You can adapt the rebate plane making video we did to make a poor man’s plough plane. We don’t really have time to go into it in detail at the moment but you should be able to work it out as long as you address the following aspects:
- The sole and blade need to be of a similar width, so you could rebate the base to the width of the chisel.
- You would need a fence or you could clamp a piece to the work to guide the plane.
- A depth stop is also useful, but this can just be a clamp as in the rebate plane video.
Cutting a Groove With a Plough Plane
Can you cut a groove without a plough plane?
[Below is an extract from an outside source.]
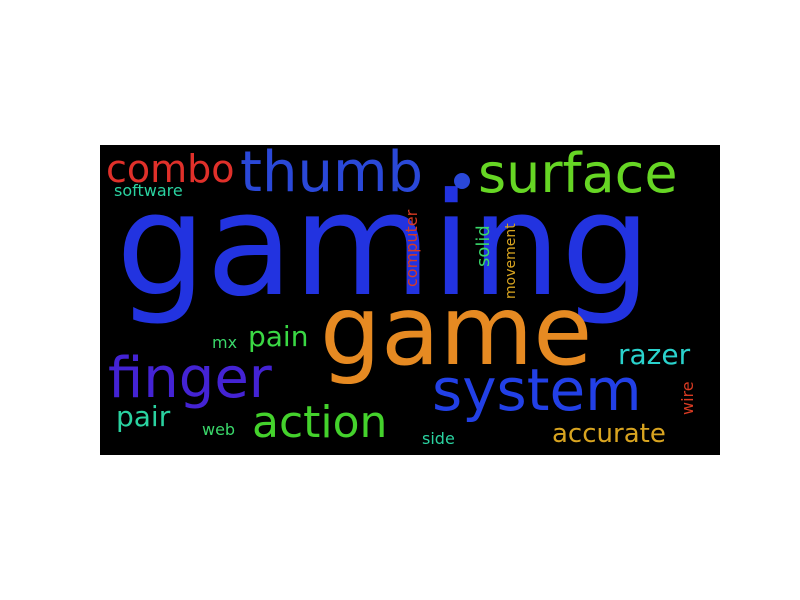 This screenshot has height=600, width=800. What do you see at coordinates (609, 434) in the screenshot?
I see `word-accurate: accurate` at bounding box center [609, 434].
A simple method that uses the tools you probably have at hand is that you can mark it with a pencil or gauge, cut the extremes with a saw and chisel out the waste with a relevant width chisel. This is probably more of a temporary solution.
Preparing a Plough Plane for Use
Flattening – You will want to check the flatness of the base and possibly flatten. There is no need to work the sides.
Iron – No need to feather edge the corners of the plane iron, keep them straight and square to the edge.
Fences and depth shoes – It is probably not necessary to flatten the fences and depth shoes. You can feather the leading edges with a file and soften with abrasive paper to lower risk of jarring.
How do you set a plough plane that doesn’t have adjusters?
To set the iron, loosen the lever cap tightening screw near the upper end of the cap iron just a partial amount until you can tweak the iron to set it visual and try to gauge the depth so that the cutting iron protrudes the right amount. Further depth can be tapped even with the cap iron tightened.
This is quick and effective and not inferior to those with adjusters once you are used to it. Definitely no need to retrofit with adjuster. It’s not worth the effort.